Posted on August 15, 2008

S.F.’s Black Students Lag Far Behind Whites

Jill Tucker, San Francisco Chronicle, August 15,, 2008

San Francisco schools earned bragging rights on state standardized tests again this year—performing better than the state as a whole across every grade in both math and English—but any celebration was clouded by the subpar proficiency of the district’s African American students, who continued to fall further behind their peers.

Nearly all other categories of San Francisco students, regardless of ethnicity, income or English language ability, outscored the city’s black students in California Standards Test results posted Thursday.

On the plus side, the scores of black students did go up about 1 percentage point in math proficiency and nearly 1 percentage point in English.

But that wasn’t as much as everyone else, meaning the achievement gap in San Francisco got worse.

{snip}

The number of white students who were proficient or better in both math and English was about 50 percentage points higher than the city’s black students. In second-grade English, for example, 23 percent of blacks were proficient, compared to 74 percent of whites.

Special education students had slightly higher proficiency rates than black students in second-, third- and fourth-grade math as well as fourth-grade English.
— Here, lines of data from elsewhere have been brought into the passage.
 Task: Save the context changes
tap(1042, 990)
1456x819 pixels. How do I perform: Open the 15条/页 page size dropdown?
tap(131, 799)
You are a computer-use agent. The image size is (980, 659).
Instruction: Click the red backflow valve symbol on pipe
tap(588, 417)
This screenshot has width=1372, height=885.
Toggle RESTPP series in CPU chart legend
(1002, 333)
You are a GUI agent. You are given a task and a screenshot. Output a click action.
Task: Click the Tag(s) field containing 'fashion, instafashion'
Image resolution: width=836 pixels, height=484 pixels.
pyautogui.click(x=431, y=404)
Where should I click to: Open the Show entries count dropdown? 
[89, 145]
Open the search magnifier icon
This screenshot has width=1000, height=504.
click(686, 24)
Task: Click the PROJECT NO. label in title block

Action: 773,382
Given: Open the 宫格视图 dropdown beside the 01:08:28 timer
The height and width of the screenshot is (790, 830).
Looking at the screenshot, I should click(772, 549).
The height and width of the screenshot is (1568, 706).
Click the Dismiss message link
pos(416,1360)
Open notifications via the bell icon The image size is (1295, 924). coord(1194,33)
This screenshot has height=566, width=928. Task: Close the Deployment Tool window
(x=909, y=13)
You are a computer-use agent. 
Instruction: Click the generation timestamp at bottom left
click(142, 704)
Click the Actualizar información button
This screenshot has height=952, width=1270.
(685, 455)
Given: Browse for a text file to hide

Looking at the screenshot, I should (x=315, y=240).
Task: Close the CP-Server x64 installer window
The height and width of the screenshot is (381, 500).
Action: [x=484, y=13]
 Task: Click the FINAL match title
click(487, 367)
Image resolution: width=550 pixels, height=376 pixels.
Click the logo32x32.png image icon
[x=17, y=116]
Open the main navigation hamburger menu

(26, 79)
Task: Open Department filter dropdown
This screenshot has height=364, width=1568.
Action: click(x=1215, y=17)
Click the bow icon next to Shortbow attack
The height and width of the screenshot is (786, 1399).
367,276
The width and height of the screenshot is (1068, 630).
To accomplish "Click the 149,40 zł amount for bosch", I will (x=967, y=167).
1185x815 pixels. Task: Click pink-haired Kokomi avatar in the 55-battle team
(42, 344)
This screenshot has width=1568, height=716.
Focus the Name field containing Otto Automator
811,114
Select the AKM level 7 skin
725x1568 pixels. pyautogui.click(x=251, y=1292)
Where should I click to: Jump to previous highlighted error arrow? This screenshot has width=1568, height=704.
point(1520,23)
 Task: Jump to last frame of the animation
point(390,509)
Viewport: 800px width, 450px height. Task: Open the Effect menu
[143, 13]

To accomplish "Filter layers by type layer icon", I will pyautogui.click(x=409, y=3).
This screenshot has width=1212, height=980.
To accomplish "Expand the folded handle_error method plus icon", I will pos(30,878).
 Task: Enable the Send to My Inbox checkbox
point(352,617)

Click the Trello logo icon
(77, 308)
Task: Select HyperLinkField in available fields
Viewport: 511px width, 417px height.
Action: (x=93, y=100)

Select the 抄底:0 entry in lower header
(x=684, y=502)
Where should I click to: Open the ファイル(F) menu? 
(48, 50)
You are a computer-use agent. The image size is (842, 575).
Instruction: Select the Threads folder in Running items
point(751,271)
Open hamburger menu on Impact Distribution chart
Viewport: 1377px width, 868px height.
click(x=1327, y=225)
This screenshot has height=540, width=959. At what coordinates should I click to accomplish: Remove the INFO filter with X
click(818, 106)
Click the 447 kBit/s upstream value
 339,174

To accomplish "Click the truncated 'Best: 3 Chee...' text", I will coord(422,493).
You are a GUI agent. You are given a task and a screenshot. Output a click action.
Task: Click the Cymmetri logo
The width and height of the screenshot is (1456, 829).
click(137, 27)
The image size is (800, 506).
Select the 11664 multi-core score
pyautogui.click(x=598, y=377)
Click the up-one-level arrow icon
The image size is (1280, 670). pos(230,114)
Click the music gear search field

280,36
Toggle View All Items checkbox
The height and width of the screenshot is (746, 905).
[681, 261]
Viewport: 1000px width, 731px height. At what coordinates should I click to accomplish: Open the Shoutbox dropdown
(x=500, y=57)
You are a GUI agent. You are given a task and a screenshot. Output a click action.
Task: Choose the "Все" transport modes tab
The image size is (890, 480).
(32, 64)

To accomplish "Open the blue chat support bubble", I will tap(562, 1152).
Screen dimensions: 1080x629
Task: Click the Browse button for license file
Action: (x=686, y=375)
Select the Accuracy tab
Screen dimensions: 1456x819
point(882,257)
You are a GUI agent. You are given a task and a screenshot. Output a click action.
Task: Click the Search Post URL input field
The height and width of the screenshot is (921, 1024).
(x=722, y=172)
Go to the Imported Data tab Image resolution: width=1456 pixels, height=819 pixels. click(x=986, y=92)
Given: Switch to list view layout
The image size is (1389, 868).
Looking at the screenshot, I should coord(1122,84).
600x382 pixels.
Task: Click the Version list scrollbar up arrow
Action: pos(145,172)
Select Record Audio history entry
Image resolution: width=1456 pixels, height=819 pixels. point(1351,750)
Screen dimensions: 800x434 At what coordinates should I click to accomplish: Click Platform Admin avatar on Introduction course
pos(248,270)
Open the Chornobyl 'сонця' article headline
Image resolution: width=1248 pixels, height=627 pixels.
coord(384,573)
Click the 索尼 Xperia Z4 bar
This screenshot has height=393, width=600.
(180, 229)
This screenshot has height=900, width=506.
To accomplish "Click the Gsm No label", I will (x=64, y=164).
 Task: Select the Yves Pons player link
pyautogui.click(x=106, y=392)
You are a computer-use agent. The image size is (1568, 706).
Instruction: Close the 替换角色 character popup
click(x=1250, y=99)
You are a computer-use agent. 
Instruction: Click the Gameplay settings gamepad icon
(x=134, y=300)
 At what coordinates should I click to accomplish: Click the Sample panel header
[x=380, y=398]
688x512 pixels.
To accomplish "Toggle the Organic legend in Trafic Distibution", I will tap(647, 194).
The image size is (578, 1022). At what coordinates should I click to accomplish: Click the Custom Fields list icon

The district tested 41,000 students, including 4,800 African Americans, in grades two through 11 in the spring.

San Francisco schools face a steep uphill battle in boosting the test results of black students, educators noted.

The test results are not surprising, said Omar Khalif, ombudsman for the city’s Juvenile Probation Department and an advocate for education and children’s issues. Khalif, who is running for a seat on the school board in November’s election, said black students often face obstacles tied to neighborhood poverty, crime and broken families.

{snip}

The San Francisco school board adopted a plan this year to identify schools where the achievement gap is widening. Those closing the gap will also be recognized and modeled.

Also, city voters in June approved a school parcel tax to raise an estimated $29 million annually, boosting teacher salaries, training staff on the needs of disadvantaged students, and providing incentives to teach in hard-to-staff schools—where students are more often than not black, Hispanic and poor.